Your task:
Look below for lines that hold the string "Choose" and copy each one.

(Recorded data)

* * * * * * *

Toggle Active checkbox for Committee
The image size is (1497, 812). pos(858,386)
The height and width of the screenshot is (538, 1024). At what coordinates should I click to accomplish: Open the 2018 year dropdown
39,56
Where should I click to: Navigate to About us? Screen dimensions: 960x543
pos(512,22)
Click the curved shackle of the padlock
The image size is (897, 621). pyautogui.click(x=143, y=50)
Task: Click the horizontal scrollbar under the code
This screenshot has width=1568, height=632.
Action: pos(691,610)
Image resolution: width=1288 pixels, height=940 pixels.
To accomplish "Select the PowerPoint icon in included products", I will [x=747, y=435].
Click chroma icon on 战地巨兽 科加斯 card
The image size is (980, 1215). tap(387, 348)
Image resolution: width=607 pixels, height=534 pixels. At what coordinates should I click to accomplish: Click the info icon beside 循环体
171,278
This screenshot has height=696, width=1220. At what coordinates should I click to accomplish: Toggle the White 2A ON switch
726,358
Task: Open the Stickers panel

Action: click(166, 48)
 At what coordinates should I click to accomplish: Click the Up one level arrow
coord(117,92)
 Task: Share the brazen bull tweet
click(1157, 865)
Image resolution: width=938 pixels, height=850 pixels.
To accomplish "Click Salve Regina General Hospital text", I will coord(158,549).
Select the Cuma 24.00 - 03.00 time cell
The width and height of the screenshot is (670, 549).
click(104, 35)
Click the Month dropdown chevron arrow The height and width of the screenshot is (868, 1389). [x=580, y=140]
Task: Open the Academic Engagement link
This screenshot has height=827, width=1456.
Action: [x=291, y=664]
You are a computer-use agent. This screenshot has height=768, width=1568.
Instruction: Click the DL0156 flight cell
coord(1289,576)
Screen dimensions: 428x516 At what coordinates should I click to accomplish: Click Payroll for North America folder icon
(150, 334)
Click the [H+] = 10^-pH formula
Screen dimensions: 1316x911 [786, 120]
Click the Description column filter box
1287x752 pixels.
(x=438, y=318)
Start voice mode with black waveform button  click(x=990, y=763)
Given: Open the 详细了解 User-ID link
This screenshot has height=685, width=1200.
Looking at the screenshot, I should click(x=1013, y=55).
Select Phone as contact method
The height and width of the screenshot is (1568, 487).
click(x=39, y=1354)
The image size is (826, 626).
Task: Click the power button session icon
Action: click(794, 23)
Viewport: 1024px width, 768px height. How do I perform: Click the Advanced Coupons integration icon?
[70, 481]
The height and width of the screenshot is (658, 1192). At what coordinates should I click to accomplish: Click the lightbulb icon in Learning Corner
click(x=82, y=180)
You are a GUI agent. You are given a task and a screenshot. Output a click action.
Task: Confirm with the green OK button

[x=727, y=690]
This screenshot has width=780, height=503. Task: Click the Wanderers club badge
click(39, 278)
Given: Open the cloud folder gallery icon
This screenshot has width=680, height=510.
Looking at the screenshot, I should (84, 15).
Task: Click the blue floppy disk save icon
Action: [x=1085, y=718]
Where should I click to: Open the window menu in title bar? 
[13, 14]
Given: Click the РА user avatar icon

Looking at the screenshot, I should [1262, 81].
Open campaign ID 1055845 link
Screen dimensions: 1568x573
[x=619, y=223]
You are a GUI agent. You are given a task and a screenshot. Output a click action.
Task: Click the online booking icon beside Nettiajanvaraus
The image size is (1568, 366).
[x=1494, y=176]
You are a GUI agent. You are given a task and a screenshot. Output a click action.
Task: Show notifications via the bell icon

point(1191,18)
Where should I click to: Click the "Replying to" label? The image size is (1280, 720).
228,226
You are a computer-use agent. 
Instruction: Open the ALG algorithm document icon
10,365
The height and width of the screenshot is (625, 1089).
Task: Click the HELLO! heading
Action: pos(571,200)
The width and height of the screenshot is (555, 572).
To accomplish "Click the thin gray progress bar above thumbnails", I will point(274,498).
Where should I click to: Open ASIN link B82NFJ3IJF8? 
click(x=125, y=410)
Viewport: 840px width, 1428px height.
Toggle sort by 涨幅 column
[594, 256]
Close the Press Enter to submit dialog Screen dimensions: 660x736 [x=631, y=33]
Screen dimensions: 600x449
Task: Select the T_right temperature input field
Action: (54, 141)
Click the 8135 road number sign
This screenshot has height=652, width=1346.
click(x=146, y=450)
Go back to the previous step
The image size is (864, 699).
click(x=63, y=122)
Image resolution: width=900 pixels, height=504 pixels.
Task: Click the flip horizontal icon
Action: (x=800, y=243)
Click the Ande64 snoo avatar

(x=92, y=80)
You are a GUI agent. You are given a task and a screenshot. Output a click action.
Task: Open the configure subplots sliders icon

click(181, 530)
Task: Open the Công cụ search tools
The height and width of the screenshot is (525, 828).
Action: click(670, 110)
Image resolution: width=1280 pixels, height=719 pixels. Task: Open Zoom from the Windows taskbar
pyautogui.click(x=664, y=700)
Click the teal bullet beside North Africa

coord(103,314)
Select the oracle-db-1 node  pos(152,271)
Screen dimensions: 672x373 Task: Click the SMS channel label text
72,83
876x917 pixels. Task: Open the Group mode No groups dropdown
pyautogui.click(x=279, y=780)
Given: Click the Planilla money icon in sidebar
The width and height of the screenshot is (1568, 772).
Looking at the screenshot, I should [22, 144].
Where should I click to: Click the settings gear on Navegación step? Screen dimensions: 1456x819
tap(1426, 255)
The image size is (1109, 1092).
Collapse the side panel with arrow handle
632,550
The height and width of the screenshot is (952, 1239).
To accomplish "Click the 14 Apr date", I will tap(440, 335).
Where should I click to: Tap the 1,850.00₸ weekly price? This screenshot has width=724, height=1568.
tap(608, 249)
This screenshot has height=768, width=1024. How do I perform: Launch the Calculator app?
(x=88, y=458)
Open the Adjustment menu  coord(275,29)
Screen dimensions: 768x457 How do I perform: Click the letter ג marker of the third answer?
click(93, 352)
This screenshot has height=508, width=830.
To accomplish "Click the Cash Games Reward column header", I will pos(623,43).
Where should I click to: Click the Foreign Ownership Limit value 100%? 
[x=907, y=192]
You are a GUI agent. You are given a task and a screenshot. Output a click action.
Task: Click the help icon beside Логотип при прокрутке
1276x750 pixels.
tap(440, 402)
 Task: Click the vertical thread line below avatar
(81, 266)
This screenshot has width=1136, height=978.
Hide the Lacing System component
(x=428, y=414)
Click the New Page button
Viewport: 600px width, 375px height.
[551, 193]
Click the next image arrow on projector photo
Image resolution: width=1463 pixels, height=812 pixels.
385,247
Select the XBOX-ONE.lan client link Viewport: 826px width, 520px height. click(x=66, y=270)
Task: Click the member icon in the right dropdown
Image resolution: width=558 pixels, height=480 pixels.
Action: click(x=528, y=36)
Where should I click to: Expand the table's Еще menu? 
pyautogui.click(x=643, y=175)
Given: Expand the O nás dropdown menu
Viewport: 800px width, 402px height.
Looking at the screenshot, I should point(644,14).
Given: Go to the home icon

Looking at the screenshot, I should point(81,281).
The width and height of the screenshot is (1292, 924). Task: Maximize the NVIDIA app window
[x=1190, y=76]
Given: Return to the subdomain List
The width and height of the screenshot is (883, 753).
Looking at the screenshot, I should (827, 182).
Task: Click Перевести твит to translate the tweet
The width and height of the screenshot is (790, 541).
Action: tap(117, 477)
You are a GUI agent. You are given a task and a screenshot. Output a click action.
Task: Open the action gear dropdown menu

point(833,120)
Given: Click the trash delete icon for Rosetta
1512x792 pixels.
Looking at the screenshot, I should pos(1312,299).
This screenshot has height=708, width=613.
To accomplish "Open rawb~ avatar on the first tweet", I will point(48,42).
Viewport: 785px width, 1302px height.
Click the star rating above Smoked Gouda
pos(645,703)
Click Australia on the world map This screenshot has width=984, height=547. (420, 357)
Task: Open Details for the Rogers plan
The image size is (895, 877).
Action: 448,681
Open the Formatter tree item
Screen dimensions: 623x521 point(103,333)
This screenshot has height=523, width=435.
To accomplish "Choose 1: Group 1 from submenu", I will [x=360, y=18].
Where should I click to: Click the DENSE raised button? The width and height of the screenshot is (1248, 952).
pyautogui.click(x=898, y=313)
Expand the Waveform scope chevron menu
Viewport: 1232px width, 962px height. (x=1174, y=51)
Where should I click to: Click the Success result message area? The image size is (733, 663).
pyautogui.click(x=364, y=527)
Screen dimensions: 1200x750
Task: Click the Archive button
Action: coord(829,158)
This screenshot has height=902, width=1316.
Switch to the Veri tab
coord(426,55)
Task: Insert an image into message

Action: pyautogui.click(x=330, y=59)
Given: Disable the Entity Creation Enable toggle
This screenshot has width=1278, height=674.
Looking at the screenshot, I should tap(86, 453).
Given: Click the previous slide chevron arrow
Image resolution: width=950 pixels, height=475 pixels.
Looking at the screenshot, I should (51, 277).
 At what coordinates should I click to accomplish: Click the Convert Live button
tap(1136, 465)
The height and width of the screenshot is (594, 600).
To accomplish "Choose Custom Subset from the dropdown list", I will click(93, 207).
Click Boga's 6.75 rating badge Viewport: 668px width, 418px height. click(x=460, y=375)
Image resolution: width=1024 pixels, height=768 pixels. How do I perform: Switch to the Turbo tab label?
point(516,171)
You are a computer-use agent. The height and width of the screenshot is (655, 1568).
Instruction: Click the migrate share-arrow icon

* * * * * * *

Your solution:
To accomplish "Choose 1: Group 1 from submenu", I will [x=360, y=18].
To accomplish "Choose Custom Subset from the dropdown list", I will click(93, 207).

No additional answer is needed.